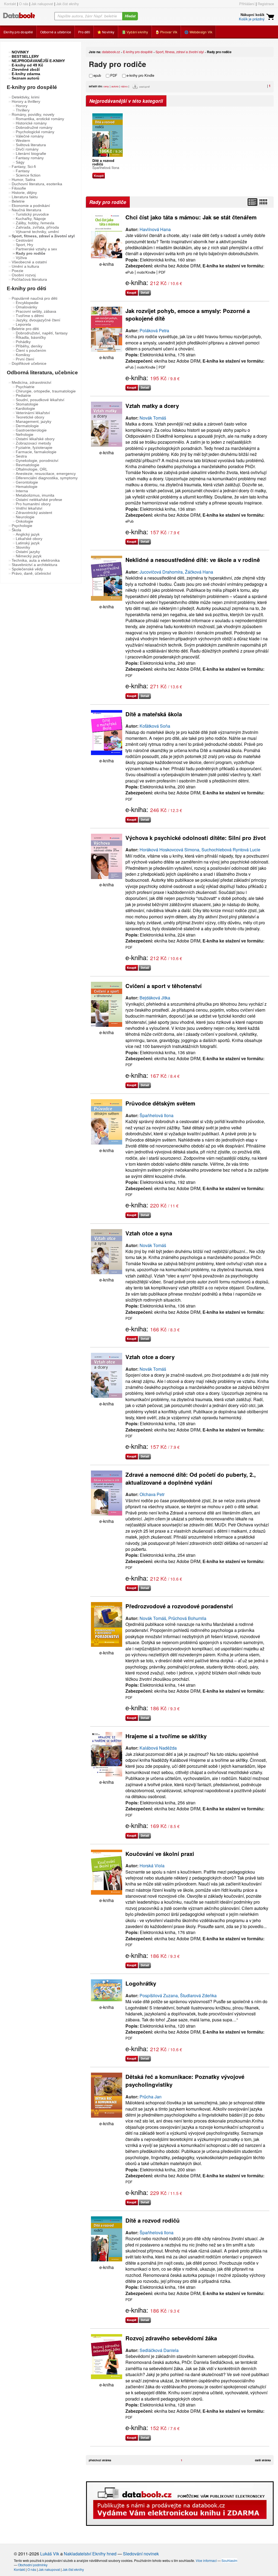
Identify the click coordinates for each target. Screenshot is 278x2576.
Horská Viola (152, 1865)
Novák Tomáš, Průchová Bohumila (173, 1618)
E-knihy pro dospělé (138, 51)
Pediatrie (23, 395)
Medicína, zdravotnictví (31, 382)
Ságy (20, 162)
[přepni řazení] (263, 202)
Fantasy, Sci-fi (24, 166)
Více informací (206, 2560)
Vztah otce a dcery (150, 1357)
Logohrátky (140, 1983)
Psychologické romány (35, 132)
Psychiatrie (25, 387)
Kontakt (10, 3)
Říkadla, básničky (31, 337)
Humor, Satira (23, 179)
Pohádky (23, 342)
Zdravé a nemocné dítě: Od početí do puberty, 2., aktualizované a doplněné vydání (190, 1478)
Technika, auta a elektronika (36, 560)
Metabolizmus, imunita (35, 495)
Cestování (24, 240)
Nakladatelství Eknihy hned (90, 2554)
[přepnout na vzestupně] (136, 88)
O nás (23, 3)
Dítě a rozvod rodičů (152, 2220)
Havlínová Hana (155, 229)
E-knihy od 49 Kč (27, 65)
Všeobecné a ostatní (29, 262)
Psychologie (22, 525)
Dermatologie (27, 426)
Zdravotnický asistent (34, 512)
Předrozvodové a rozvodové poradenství (179, 1606)
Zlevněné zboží (26, 69)
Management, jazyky (33, 421)
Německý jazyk (29, 556)
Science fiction (28, 175)
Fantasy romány (30, 158)
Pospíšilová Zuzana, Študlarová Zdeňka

EXERCISE |
Find each line holding the string "romány" in the listing above, then copy it.

SOLUTION TO THIS TASK |
Psychologické romány (35, 132)
Fantasy romány (30, 158)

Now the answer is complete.